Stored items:
________________

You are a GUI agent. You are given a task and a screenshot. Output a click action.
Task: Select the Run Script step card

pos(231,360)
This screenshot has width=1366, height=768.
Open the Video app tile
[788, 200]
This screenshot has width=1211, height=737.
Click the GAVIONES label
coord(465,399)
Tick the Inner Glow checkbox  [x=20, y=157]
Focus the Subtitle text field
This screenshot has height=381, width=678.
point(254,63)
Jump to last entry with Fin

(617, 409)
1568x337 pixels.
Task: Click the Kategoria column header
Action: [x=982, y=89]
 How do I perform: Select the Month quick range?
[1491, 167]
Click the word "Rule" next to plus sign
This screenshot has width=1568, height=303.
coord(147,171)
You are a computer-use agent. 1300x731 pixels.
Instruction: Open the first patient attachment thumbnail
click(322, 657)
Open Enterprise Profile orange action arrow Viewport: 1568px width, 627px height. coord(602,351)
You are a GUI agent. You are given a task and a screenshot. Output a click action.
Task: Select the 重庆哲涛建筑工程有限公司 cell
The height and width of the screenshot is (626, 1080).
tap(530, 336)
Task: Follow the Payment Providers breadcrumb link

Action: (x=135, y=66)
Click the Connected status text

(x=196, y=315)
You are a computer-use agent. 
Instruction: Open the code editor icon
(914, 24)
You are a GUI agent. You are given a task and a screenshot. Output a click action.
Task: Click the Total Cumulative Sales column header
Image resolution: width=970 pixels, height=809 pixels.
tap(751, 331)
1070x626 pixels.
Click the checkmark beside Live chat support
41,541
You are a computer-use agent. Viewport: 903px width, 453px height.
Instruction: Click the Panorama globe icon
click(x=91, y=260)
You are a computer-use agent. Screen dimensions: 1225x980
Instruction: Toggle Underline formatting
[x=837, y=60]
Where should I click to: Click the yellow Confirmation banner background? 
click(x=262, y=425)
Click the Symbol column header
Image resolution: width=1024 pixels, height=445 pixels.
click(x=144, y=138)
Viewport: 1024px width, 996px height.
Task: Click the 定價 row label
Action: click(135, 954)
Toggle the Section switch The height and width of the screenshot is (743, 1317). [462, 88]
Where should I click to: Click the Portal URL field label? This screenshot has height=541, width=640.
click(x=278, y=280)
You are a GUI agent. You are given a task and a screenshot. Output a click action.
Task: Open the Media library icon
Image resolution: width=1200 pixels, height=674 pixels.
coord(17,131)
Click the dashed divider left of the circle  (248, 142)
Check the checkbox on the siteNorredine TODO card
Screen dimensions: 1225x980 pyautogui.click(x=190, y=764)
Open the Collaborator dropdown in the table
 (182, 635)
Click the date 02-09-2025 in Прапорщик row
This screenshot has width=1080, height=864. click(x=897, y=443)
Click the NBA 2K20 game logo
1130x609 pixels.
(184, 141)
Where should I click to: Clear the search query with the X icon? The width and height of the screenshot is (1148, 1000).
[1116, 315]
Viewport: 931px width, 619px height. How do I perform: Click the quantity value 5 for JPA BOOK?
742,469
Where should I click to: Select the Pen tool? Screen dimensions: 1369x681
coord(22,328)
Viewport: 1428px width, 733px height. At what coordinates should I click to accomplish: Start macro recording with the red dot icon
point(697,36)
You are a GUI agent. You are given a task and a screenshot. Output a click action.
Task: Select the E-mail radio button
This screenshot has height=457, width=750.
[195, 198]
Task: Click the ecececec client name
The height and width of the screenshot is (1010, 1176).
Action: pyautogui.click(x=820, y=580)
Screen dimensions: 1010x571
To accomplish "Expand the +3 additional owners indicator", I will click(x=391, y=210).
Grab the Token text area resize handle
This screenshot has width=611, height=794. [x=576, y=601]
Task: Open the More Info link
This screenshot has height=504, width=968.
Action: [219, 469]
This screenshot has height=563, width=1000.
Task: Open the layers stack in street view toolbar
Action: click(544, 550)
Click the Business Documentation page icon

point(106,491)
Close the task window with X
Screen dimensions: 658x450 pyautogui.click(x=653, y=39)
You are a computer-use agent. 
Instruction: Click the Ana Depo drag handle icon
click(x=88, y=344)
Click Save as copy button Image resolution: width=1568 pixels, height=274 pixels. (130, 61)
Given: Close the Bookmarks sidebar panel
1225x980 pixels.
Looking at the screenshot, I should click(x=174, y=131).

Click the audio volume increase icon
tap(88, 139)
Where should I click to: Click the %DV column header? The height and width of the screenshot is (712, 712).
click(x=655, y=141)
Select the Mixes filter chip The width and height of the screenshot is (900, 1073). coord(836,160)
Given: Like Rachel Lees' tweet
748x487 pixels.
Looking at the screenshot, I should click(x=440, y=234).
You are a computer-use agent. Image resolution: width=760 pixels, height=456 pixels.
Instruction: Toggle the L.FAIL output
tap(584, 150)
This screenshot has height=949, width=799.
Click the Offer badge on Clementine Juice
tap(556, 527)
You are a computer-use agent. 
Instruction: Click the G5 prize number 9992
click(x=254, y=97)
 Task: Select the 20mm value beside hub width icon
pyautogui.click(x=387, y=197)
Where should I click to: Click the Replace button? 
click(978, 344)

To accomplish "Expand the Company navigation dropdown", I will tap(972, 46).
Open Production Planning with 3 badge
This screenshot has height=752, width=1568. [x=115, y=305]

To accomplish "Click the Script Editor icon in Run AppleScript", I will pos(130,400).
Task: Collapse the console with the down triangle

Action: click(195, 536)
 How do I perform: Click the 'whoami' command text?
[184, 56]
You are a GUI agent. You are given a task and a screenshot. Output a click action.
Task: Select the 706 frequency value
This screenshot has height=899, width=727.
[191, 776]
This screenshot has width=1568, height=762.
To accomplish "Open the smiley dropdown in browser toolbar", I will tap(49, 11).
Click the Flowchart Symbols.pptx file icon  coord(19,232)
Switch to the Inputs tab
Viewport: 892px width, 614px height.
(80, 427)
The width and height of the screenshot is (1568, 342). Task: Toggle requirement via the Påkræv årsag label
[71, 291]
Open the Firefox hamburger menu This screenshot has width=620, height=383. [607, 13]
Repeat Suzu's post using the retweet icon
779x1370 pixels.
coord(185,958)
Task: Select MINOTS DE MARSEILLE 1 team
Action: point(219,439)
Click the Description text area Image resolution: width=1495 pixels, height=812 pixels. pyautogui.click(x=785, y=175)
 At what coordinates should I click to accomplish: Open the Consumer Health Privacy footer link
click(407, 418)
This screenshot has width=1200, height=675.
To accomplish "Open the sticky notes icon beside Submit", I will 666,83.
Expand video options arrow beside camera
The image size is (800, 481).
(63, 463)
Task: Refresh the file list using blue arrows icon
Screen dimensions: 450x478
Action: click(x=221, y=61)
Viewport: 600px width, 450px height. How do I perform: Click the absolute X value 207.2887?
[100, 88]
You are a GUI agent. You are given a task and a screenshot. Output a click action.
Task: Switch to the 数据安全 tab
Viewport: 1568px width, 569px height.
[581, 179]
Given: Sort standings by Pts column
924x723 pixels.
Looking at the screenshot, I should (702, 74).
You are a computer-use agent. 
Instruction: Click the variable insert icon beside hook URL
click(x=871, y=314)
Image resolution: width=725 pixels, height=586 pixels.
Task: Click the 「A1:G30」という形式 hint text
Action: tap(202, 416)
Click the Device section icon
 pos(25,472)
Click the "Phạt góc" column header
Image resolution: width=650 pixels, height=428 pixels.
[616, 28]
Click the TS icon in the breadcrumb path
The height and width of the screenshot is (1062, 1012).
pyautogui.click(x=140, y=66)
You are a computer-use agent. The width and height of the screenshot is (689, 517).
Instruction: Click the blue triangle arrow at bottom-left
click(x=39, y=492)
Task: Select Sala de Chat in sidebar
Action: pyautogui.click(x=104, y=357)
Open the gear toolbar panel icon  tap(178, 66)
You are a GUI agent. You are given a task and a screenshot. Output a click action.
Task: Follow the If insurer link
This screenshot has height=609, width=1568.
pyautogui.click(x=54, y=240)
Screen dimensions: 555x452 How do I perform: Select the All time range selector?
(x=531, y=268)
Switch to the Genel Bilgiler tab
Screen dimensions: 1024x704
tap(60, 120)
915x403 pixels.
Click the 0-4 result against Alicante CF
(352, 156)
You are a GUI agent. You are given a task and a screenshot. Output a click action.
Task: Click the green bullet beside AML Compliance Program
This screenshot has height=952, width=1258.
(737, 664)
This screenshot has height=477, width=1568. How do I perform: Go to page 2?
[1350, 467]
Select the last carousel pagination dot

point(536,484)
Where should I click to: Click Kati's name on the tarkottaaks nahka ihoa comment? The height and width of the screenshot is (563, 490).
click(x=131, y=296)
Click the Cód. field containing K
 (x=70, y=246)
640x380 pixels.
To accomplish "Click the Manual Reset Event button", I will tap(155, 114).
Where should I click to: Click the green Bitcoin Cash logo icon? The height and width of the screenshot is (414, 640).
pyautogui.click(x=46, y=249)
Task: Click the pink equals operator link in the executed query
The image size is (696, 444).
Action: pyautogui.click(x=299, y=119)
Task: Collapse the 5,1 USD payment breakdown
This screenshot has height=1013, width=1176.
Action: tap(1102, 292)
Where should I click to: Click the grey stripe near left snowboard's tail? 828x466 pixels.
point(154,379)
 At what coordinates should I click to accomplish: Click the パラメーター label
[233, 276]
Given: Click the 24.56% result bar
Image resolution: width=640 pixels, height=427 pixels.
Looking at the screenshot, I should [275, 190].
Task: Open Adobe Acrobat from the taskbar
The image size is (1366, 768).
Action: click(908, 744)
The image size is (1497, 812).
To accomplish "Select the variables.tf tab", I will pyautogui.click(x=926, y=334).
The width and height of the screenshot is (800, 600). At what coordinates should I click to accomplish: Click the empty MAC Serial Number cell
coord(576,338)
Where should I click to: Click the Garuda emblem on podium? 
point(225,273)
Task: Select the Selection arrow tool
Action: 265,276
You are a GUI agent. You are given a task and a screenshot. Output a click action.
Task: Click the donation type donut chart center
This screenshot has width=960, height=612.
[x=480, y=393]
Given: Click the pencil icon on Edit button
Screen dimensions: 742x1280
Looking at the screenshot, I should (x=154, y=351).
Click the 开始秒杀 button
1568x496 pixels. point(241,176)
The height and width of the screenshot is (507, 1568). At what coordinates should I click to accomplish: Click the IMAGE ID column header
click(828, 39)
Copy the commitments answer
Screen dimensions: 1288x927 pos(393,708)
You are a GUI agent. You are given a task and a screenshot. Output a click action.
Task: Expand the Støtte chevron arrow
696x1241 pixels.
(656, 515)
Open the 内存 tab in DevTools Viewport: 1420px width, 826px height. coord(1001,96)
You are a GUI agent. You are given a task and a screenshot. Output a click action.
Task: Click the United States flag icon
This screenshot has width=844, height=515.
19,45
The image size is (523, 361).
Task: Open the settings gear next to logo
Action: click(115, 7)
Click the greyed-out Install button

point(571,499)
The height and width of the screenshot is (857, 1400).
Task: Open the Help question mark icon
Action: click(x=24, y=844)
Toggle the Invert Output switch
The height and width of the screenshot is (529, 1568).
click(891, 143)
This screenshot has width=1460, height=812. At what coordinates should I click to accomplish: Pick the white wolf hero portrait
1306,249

________________

Aim of the task:
Would you please repeat exactly the lines above, starting at the line with "1070x626 pixels." and stopping at the line with "Click the dashed", both included?

Exercise output:
1070x626 pixels.
Click the checkmark beside Live chat support
41,541
You are a computer-use agent. Viewport: 903px width, 453px height.
Instruction: Click the Panorama globe icon
click(x=91, y=260)
You are a computer-use agent. Screen dimensions: 1225x980
Instruction: Toggle Underline formatting
[x=837, y=60]
Where should I click to: Click the yellow Confirmation banner background? 
click(x=262, y=425)
Click the Symbol column header
Image resolution: width=1024 pixels, height=445 pixels.
click(x=144, y=138)
Viewport: 1024px width, 996px height.
Task: Click the 定價 row label
Action: click(135, 954)
Toggle the Section switch The height and width of the screenshot is (743, 1317). [462, 88]
Where should I click to: Click the Portal URL field label? This screenshot has height=541, width=640.
click(x=278, y=280)
You are a GUI agent. You are given a task and a screenshot. Output a click action.
Task: Open the Media library icon
Image resolution: width=1200 pixels, height=674 pixels.
coord(17,131)
Click the dashed divider left of the circle  (248, 142)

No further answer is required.